Of course, you can fully customize this logic: change the score threshold, combine it with additional filters (e.g., missing tool experience), or create multiple conditional paths for different evaluation levels.
Step 7: Automatically Send a Rejection Email if the Score Is Too Low
In this scenario, if the candidate’s score is too low (below 20 in our example), you can automatically send a rejection email using Gmail.
The message is dynamically personalized with the job title, adding just enough context for a professional and respectful message:
Subject: Your Application – {{ $json.job_title }} Hi, Thank you for your interest in the {{ $json.job_title }} position. After reviewing your application, we’ve carefully assessed the match between your profile and the key requirements for this role. At this time, we believe there is not enough alignment to proceed with the next steps of the process. We appreciate the time and effort you put into your application and wish you all the best in your job search and future professional endeavors. Warm regards, Romain CEO
This step clearly demonstrates what can be automated once the AI analysis is complete.

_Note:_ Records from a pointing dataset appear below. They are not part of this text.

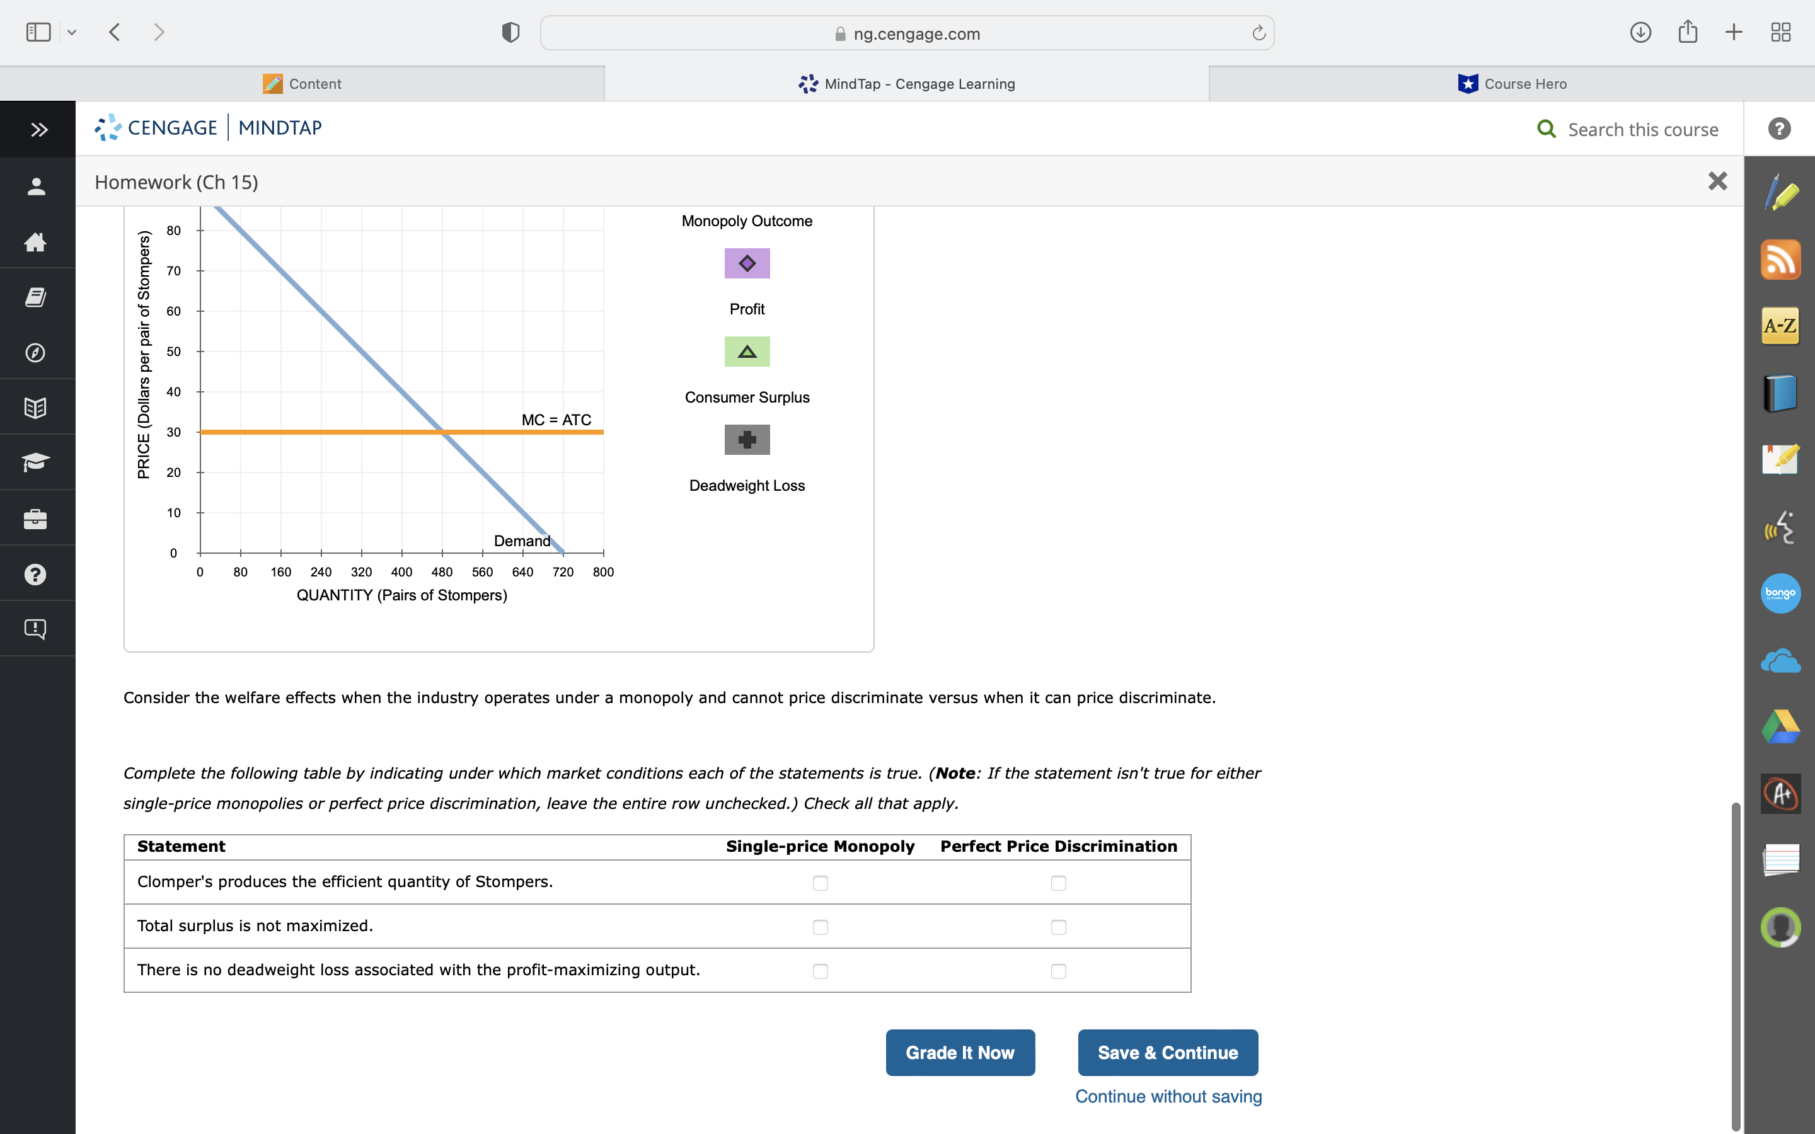This screenshot has width=1815, height=1134.
Task: Expand the left sidebar with double chevron
Action: pyautogui.click(x=39, y=130)
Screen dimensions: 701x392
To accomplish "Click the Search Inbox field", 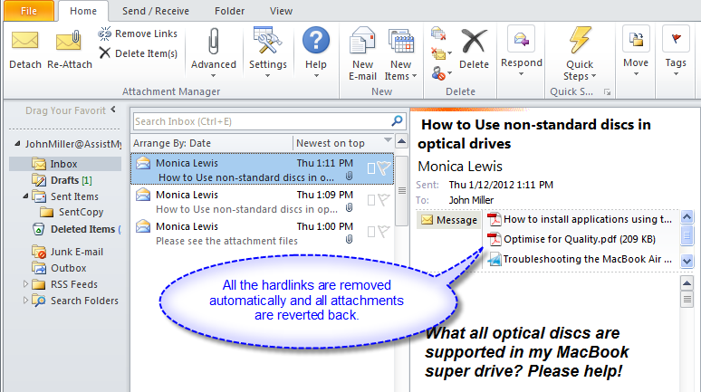I will point(261,121).
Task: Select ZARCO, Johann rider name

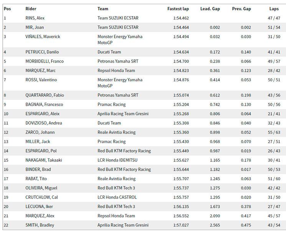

But nothing is mandatory: you could choose to send a Slack notification, store the candidate for manual review, or create a follow-up task in your CRM. Everything is fully customizable.
Here, the automated email simply illustrates how far you can take the logic of pre-qualification — all the way to action.
Step 8: Automatically Notify the Recruiter When a Strong Profile Is Detected
If a candidate reaches a sufficient score, the workflow can automatically send an email to a recruiter or decision-maker. The goal is to streamline the review process and only notify when a profile matches the position.
Here’s an example of an internal automated email:
Subject: Potential Candidate – {{ $json.job_title }} Application Hi Romain, A new application for the {{ $json.job_title }} position has been processed. The candidate shows a strong match with the job requirements and may be worth reviewing in more detail. Let me know if you’d like to receive their profile or schedule a follow-up. Best,
This is, of course, just one example.
You can replace this action with whatever suits your workflow best:
- Create a new record in a Notion or Airtable database
- Send a notification via Slack, Discord, or Teams
- Reach out to the candidate directly (with a Calendly link)
- Add a follow-up task in your CRM (HubSpot, Pipedrive…)
Every part of this logic is 100% customizable based on your tools, team, and hiring process.
Why Automatically Analyzing a Resume and Matching It with a Job Offer Will Transform Your Hiring Process
- Partial or biased reading of resumes depending on the role or candidate profile.
- Time wasted manually comparing resumes to job requirements.
- Lack of consistent and objective scoring across candidates.
- High risk of missing great profiles due to unclear evaluation.
- Instant and objective evaluation of every application.
- Customizable scoring based on key job criteria (skills, tools, education, etc.).
- Faster decisions and better prioritization of top profiles.
- Seamless automation with Google Sheets, Notion, Airtable, or your CRM.